Enabling sexual predators
The lawsuit challenging Houston’s Equal Rights Ordinance alleges the city violated its own charter in its adoption of the law, which in May designated homosexuals and transgender persons as a protected class.
Critics say the measure effectively enables sexual predators who dress as women to enter female public bathrooms, locker rooms and shower facilities. A coalition of activists that includes area pastors filed suit Aug. 6 against the city and Parker after officials announced a voter petition to repeal the measure didn’t have enough signatures to qualify for the election ballot.
According to a deposition from Houston city Secretary Anna Russell, her office had counted 19,177 signatures in the petition to repeal the measure and then stopped, because the qualifying number of 17,269 signatures already had been reached, with a margin.
The pastors’ coalition explained, “Her position is that it would be a waste of resources to continue to count when we clearly and easily had met the city charter standard.”
However, the deposition revealed that the mayor and the city attorney, Feldman, then simply overturned the result.

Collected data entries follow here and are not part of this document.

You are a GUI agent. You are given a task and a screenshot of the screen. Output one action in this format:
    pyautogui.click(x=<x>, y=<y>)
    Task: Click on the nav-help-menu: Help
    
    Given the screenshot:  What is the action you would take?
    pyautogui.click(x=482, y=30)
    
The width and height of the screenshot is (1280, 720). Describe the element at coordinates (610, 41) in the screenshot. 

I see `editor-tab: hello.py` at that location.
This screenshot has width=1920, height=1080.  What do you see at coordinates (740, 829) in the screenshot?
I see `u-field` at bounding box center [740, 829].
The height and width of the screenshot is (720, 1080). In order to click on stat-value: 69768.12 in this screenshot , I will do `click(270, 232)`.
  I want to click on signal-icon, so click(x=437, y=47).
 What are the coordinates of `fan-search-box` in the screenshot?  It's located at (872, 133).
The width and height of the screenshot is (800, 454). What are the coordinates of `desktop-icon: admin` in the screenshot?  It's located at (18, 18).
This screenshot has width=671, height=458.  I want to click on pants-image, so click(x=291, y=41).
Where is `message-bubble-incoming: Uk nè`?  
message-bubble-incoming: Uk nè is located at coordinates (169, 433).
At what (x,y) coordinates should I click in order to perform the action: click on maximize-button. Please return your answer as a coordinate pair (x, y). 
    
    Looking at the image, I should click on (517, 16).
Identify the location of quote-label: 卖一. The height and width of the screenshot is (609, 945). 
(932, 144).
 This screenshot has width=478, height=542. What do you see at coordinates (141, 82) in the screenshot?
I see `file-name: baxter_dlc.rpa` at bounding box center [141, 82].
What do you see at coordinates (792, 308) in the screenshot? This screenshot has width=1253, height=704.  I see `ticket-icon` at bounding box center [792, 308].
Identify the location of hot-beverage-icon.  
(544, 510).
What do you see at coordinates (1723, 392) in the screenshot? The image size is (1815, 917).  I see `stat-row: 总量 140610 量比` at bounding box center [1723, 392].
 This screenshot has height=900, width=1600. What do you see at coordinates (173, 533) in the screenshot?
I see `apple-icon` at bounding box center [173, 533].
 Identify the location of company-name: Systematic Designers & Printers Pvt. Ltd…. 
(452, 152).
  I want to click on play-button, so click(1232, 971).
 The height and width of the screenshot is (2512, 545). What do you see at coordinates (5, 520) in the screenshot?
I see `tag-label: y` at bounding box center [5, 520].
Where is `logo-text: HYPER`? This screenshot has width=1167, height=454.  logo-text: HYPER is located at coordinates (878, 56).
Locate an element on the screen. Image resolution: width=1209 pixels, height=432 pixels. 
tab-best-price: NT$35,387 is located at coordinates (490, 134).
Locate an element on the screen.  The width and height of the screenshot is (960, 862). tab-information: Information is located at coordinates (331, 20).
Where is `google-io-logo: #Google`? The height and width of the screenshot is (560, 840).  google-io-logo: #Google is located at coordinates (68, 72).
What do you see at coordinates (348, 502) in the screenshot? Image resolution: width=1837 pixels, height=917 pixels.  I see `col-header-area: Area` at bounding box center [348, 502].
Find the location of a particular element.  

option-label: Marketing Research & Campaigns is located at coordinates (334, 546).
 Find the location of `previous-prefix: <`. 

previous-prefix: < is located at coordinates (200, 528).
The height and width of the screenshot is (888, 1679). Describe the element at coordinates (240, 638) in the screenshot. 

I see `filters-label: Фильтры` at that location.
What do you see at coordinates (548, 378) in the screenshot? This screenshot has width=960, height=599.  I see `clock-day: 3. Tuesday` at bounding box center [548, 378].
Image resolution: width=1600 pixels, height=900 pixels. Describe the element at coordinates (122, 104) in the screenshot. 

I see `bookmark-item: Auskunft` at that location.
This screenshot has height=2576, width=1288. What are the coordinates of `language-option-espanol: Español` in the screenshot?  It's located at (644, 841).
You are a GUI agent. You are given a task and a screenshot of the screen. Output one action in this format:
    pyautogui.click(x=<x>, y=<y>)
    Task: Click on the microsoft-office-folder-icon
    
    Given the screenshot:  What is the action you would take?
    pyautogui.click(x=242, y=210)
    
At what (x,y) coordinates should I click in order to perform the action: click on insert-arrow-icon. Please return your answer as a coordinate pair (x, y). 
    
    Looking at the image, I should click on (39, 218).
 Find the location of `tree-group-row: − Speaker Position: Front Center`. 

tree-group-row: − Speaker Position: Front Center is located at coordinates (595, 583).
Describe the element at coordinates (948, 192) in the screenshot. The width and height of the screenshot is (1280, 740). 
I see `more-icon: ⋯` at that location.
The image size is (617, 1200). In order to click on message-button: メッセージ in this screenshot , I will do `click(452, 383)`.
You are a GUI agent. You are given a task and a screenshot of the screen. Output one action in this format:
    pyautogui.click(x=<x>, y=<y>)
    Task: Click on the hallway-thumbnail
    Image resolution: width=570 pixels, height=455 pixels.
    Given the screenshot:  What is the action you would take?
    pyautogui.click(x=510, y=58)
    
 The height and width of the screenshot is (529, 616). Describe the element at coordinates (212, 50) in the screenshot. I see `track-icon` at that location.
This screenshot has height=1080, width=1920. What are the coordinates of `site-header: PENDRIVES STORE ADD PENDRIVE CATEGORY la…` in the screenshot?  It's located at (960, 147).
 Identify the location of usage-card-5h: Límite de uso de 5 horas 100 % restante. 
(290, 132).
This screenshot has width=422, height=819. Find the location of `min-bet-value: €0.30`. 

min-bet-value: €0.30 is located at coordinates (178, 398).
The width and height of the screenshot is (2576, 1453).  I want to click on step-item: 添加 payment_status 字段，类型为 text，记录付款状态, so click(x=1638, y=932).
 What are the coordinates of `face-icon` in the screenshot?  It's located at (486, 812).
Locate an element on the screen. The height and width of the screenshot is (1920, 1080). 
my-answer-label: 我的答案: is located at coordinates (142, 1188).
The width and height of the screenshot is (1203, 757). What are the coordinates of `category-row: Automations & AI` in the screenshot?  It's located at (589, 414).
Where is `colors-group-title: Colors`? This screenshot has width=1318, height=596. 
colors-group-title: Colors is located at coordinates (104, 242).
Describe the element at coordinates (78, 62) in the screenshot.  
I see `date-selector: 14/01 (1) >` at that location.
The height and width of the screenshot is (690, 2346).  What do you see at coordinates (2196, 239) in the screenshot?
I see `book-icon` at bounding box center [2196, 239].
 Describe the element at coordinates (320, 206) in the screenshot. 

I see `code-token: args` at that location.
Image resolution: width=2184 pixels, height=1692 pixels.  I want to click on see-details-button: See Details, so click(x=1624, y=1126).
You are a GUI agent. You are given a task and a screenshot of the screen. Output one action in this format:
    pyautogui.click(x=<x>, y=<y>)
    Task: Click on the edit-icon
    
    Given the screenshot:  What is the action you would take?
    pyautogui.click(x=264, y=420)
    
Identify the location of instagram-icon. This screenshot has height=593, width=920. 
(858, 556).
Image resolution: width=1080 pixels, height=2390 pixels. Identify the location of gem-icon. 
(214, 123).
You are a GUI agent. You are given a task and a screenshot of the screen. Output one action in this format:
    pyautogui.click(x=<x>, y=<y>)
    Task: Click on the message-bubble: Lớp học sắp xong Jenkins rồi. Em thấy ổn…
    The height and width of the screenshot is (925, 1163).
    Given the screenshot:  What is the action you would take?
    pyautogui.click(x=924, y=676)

Russell said she was told to add the following statement to her count: “According to the city attorney’s office and reviewed by the city secretary the analysis of the city attorney’s office, 2,750 pages containing 16,010 signatures do not contain sufficient acknowledgment as required by the charter. Therefore, according to the city attorney’s office only 2,449 pages containing 15,249 signatures can lawfully be considered toward the signatures required.”
WND has reported similar measures in other jurisdictions across the country. Opponents point to incidents such a man in Indianapolis who allegedly went into a women’s locker room at a YMCA and watched girls, ages 7 and 10, shower.
Opposition in Houston was led by a coalition including the Baptist Ministers Association of Houston, the Houston Area Pastor Council, the Houston Ministers against Crime, AME Ministers Alliance of Houston/Gulf Coast, the Northeast Ministers Alliance, the South Texas Full Gospel Baptist Fellowship, the South Texas District of the Assemblies of God and the National Hispanic Christian Leadership Conference.
Critics dubbed the Houston law the “sexual predator protection act,” claiming that by designating transgender or gender-confused persons as a protected class, women and children are threatened by predators seeking to exploit the ordinance’s ambiguous language.
Similar cases also have erupted in Maryland, Florida and Colorado, which adopted a radical “transgender nondiscrimination” bill in 2008 that makes it illegal to deny a person access to public accommodations, including restrooms and locker rooms, based on gender identity or the “perception” of gender identity. One consequence of the law is a ruling forcing authorities to permit 6-year-old Coy Mathis – a boy who says he thinks he’s a girl – to use the girls’ bathroom at his elementary school.
Nationwide, 17 states and the District of Columbia have embraced the transsexual agenda. Rhode Island added “gender identity and expression” to its anti-discrimination law in June with the support of Gov. Jack Markell, and Delaware Attorney General Beau Biden announced his support in an Equality Delaware video.